Segment Start: Available records

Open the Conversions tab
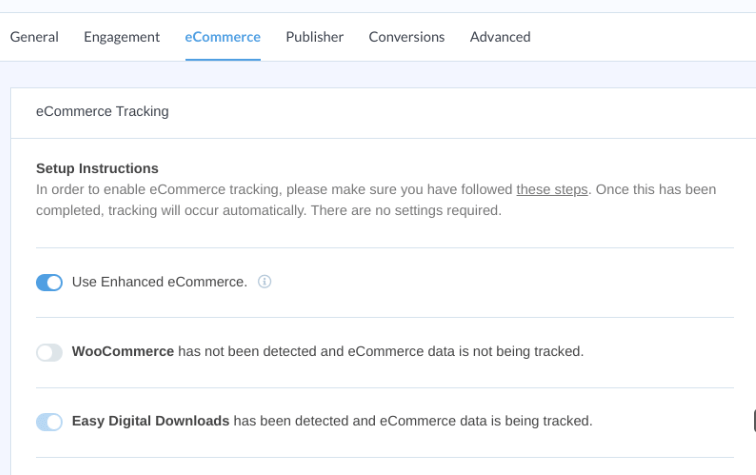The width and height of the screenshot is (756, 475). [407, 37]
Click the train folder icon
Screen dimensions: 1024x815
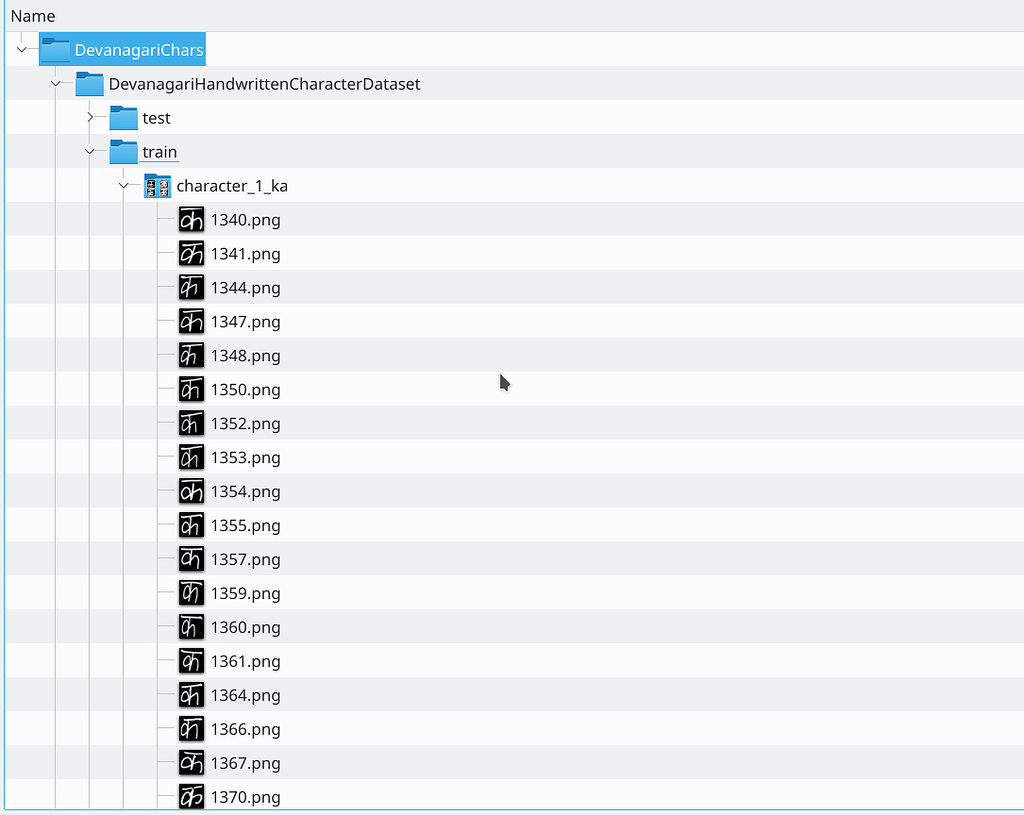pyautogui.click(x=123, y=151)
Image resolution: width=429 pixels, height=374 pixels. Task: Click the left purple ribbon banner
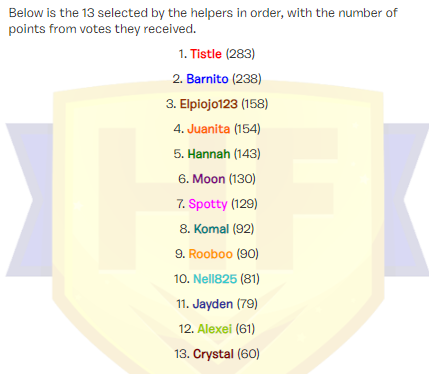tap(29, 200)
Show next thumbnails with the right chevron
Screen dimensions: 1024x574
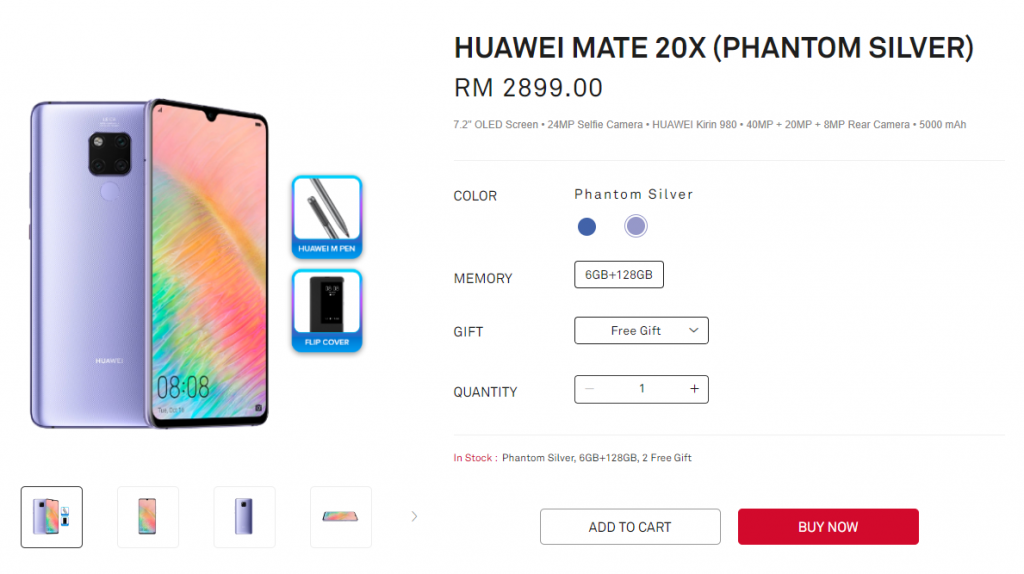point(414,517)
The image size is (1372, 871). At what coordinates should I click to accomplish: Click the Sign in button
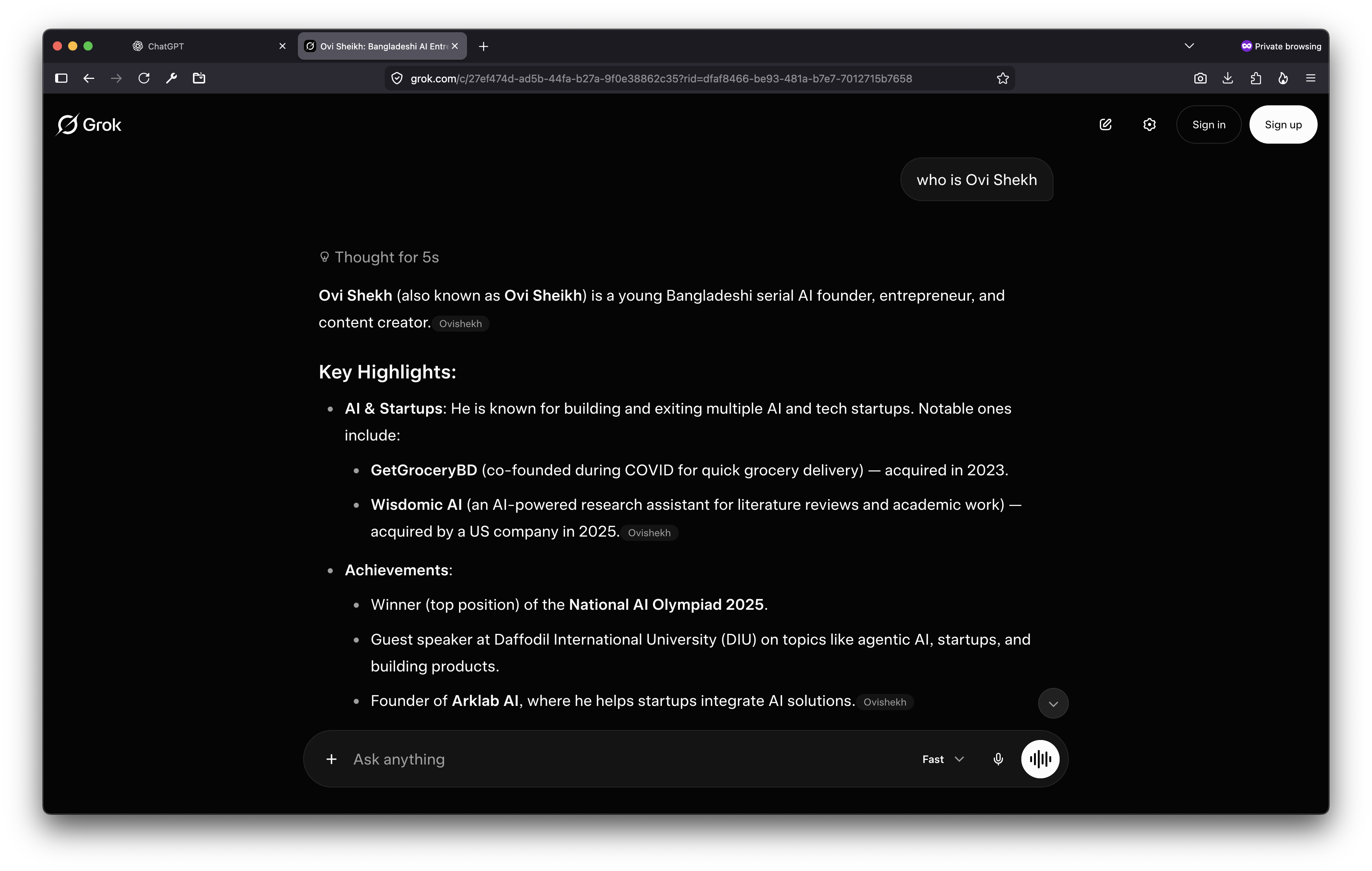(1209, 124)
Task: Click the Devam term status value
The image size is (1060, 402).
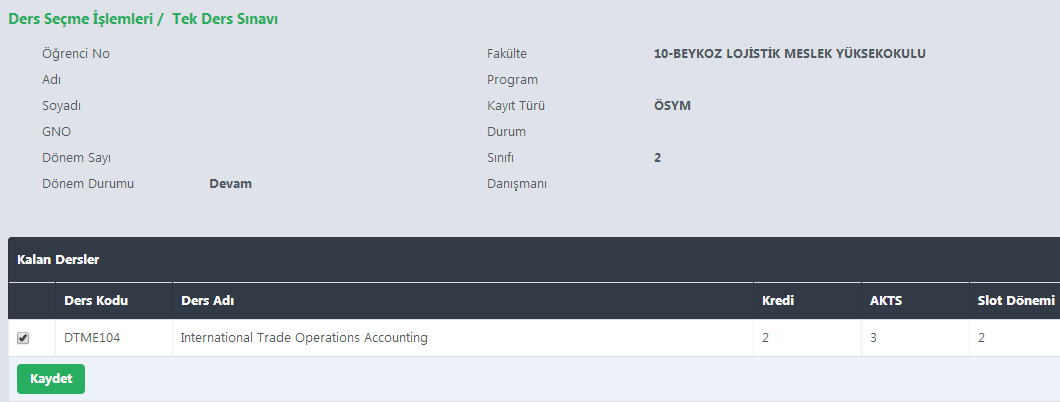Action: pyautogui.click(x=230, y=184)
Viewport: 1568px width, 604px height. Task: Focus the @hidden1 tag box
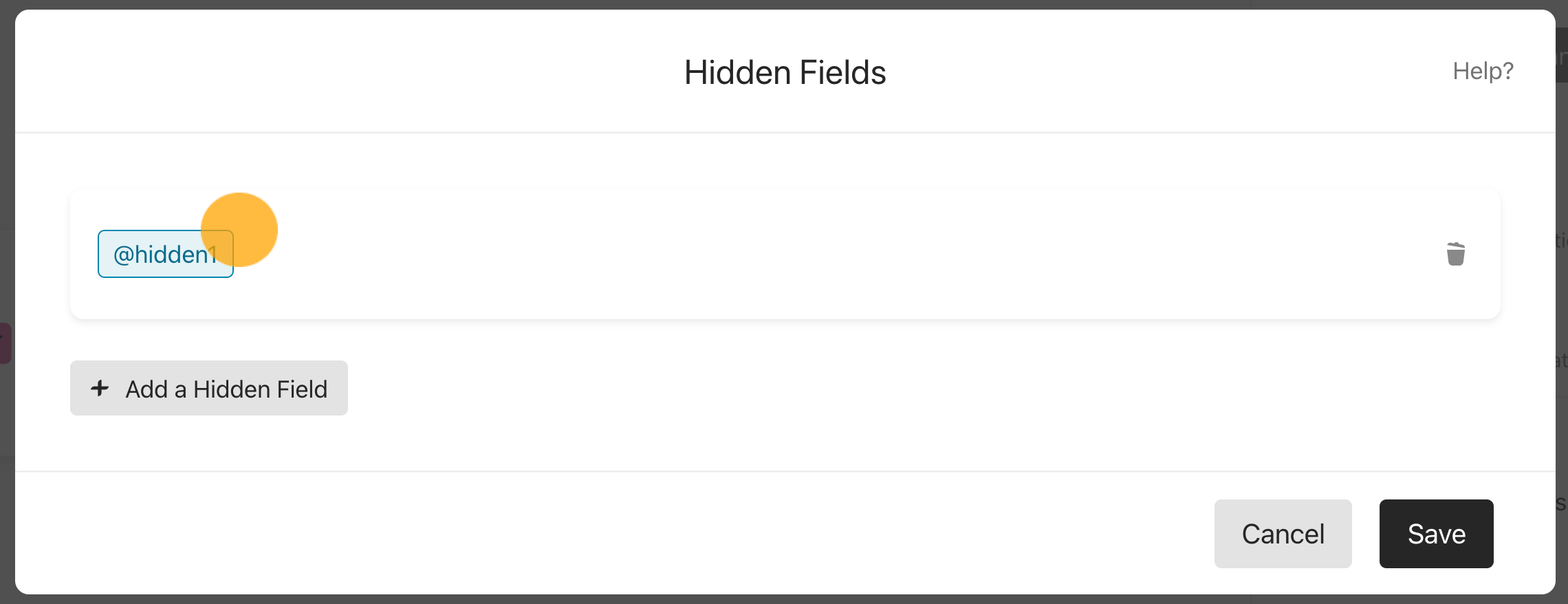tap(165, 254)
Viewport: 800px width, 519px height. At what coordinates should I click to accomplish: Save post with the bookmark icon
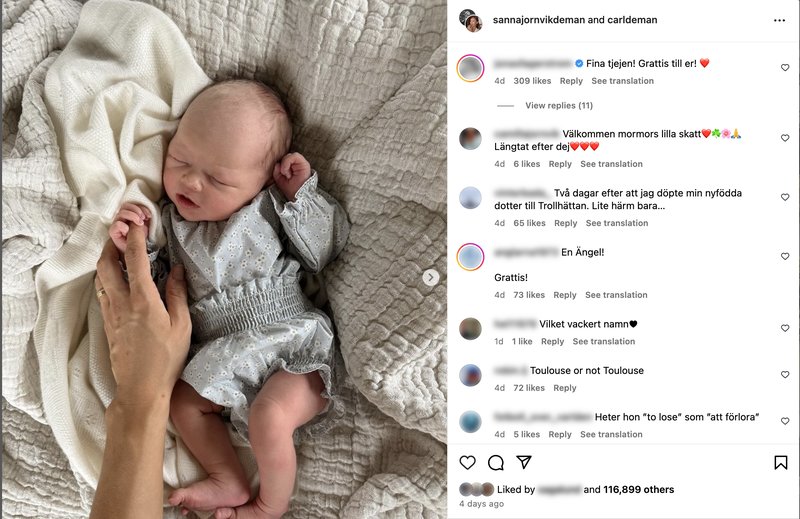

Segment End: Available records

# Your task:
Skipping any pictures, copy the entries exactly as they appear.

# Worked solution:
Open the Conversions tab
The width and height of the screenshot is (756, 475). [407, 37]
Click the train folder icon
Screen dimensions: 1024x815
pyautogui.click(x=123, y=151)
Image resolution: width=429 pixels, height=374 pixels. Task: Click the left purple ribbon banner
tap(29, 200)
Show next thumbnails with the right chevron
Screen dimensions: 1024x574
point(414,517)
The image size is (1372, 871). At what coordinates should I click to accomplish: Click the Sign in button
(1209, 124)
Task: Click the Devam term status value
The image size is (1060, 402).
Action: pyautogui.click(x=230, y=184)
Viewport: 1568px width, 604px height. Task: Focus the @hidden1 tag box
tap(165, 254)
Viewport: 800px width, 519px height. At what coordinates should I click to accomplish: Save post with the bookmark icon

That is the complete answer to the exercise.